:: Records provided

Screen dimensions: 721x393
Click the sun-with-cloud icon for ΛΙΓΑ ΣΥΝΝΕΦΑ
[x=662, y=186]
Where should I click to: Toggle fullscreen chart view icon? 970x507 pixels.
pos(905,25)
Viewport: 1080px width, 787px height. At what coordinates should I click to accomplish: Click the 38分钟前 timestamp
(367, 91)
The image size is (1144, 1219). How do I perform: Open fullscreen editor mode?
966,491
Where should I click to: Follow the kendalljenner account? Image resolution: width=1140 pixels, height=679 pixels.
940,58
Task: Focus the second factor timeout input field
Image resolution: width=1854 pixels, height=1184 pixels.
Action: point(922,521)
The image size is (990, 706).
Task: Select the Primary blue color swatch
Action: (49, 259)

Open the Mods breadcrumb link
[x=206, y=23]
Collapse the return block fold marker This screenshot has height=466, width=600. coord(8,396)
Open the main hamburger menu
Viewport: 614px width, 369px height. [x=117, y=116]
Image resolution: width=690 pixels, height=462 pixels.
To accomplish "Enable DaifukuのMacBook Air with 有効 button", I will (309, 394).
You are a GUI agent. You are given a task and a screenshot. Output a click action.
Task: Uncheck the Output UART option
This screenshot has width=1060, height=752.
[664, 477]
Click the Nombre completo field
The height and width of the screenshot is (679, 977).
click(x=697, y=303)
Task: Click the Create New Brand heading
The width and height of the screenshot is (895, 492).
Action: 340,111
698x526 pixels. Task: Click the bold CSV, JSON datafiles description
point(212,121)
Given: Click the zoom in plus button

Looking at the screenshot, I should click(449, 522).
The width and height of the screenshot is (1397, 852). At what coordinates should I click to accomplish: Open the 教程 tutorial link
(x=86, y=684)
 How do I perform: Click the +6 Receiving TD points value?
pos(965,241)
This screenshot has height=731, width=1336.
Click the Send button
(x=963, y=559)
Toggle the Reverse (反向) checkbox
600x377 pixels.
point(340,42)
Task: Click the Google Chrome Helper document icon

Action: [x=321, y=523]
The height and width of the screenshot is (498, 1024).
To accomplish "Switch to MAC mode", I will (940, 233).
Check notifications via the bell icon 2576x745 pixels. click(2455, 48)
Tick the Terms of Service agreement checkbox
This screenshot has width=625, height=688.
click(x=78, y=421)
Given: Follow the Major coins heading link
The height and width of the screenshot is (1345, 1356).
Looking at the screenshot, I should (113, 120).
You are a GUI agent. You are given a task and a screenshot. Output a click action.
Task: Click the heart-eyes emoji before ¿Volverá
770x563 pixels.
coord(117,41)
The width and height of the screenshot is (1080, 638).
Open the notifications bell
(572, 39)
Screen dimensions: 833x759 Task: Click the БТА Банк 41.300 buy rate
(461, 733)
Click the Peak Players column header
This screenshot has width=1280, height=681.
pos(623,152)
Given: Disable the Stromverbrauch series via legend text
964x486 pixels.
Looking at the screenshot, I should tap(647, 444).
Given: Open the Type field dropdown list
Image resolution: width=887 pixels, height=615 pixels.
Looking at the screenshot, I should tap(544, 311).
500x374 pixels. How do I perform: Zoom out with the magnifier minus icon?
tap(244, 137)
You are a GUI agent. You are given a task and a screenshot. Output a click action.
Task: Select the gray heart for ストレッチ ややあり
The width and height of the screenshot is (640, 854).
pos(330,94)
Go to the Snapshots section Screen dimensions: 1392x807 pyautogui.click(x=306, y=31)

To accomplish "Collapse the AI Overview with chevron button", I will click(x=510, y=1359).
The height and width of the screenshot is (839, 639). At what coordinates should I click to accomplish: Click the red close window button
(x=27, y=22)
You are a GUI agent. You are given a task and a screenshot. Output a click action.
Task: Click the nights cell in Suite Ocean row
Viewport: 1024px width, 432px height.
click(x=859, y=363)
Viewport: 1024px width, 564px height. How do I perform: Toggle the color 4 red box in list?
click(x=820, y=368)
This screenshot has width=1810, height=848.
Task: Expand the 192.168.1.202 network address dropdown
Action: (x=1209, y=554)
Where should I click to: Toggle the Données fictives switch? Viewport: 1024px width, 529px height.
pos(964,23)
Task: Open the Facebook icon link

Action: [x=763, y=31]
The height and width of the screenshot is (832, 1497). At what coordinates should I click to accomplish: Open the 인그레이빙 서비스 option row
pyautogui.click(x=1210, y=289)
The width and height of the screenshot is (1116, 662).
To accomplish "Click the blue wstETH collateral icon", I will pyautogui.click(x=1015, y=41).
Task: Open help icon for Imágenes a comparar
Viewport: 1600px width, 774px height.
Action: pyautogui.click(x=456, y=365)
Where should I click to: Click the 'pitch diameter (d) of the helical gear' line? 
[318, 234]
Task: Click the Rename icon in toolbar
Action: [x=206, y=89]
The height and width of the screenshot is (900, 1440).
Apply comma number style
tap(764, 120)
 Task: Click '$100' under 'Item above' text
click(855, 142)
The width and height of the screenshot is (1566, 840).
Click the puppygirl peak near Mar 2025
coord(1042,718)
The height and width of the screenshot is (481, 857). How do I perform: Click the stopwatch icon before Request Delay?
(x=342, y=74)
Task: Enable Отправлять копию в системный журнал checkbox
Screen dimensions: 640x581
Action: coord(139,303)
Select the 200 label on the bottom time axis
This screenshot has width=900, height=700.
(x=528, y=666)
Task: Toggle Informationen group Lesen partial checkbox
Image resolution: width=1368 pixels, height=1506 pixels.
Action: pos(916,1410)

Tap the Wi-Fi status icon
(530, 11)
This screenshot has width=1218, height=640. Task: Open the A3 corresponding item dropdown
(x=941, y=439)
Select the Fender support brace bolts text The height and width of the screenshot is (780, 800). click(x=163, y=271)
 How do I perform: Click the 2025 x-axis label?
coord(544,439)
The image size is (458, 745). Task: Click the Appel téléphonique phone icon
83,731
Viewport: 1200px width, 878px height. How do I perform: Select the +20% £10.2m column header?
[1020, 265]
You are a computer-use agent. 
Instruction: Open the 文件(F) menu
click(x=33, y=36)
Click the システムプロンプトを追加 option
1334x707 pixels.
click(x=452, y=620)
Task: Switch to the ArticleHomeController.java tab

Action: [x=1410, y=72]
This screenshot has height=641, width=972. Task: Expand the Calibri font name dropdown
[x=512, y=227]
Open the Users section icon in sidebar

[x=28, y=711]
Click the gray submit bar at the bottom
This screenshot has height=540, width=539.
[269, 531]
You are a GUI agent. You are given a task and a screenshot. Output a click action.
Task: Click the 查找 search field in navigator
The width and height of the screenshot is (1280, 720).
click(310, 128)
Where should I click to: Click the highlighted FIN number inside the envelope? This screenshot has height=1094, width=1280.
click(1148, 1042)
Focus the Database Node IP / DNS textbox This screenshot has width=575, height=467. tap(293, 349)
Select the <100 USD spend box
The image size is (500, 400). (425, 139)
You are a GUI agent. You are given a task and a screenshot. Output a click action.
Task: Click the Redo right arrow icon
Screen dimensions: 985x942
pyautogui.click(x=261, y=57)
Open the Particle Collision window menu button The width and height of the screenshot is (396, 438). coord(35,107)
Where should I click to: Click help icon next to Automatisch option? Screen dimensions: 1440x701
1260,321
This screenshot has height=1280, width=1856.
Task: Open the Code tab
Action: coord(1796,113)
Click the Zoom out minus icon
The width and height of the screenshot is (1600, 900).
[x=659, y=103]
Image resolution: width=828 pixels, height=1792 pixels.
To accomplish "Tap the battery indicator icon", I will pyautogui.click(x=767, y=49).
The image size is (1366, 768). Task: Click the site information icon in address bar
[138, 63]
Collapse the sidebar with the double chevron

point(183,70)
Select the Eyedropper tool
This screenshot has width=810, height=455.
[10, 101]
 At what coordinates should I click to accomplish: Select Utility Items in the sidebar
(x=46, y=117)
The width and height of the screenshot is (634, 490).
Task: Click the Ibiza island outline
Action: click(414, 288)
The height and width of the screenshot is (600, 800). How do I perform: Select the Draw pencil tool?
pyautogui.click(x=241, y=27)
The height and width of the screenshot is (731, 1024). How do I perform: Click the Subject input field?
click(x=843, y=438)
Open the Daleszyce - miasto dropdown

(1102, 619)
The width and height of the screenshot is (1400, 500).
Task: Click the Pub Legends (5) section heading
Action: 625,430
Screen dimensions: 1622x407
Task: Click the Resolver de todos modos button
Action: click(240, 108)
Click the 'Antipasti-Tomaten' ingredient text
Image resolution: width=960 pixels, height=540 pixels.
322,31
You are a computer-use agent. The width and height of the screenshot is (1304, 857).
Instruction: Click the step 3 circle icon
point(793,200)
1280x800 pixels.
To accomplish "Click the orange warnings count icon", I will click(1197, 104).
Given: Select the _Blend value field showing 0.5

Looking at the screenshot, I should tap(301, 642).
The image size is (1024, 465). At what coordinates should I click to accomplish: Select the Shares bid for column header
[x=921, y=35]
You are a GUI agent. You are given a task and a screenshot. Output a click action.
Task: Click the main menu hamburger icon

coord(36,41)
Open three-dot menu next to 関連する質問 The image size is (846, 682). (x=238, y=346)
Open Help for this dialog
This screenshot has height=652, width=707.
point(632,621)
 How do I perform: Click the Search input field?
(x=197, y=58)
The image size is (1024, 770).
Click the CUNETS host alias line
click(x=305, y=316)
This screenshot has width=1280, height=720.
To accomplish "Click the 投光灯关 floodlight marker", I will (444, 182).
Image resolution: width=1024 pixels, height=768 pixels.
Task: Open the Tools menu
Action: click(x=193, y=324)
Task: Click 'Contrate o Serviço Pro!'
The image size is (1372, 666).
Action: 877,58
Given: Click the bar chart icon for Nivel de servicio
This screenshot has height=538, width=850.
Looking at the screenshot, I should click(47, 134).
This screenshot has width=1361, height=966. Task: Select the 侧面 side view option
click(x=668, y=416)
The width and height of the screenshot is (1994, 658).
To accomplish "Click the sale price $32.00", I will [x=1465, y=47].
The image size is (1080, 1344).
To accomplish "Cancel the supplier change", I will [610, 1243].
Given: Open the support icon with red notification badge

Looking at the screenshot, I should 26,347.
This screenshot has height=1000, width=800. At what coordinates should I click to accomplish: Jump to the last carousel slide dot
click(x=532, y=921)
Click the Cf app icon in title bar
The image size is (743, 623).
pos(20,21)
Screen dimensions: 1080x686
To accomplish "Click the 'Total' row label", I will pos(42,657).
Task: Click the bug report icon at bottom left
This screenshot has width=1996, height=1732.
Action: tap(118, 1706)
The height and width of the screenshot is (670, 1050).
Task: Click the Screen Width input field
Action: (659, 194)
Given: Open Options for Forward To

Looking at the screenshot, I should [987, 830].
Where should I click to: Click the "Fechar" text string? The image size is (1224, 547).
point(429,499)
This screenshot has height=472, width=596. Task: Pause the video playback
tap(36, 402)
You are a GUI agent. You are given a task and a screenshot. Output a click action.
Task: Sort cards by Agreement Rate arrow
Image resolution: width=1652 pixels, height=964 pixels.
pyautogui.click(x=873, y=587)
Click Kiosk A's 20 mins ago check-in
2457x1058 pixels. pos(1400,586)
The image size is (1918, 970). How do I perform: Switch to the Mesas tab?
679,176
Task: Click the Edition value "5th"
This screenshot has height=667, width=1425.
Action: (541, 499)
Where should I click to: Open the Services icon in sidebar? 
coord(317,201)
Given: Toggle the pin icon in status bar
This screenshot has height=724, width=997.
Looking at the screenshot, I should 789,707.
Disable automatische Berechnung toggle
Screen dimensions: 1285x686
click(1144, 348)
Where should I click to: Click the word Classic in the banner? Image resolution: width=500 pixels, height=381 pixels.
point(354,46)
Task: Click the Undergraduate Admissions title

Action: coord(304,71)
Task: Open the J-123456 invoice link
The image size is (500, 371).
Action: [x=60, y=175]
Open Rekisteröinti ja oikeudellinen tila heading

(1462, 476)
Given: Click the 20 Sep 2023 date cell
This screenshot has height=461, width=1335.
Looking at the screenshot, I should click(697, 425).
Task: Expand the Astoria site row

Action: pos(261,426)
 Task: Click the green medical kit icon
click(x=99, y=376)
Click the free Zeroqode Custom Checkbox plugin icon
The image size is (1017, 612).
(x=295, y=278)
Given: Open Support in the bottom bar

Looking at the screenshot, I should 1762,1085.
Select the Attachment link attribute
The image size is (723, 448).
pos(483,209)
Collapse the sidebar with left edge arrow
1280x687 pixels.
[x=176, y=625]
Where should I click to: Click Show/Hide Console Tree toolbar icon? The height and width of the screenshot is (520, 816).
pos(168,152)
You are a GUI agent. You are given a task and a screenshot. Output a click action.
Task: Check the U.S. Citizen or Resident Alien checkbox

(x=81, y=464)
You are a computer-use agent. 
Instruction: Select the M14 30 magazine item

::::

◆ Work to be completed ◆
Among the lines of the data above, find those with the word "Focus" and show them.

◆ Written solution ◆
Task: Focus the second factor timeout input field
Focus the Database Node IP / DNS textbox This screenshot has width=575, height=467. tap(293, 349)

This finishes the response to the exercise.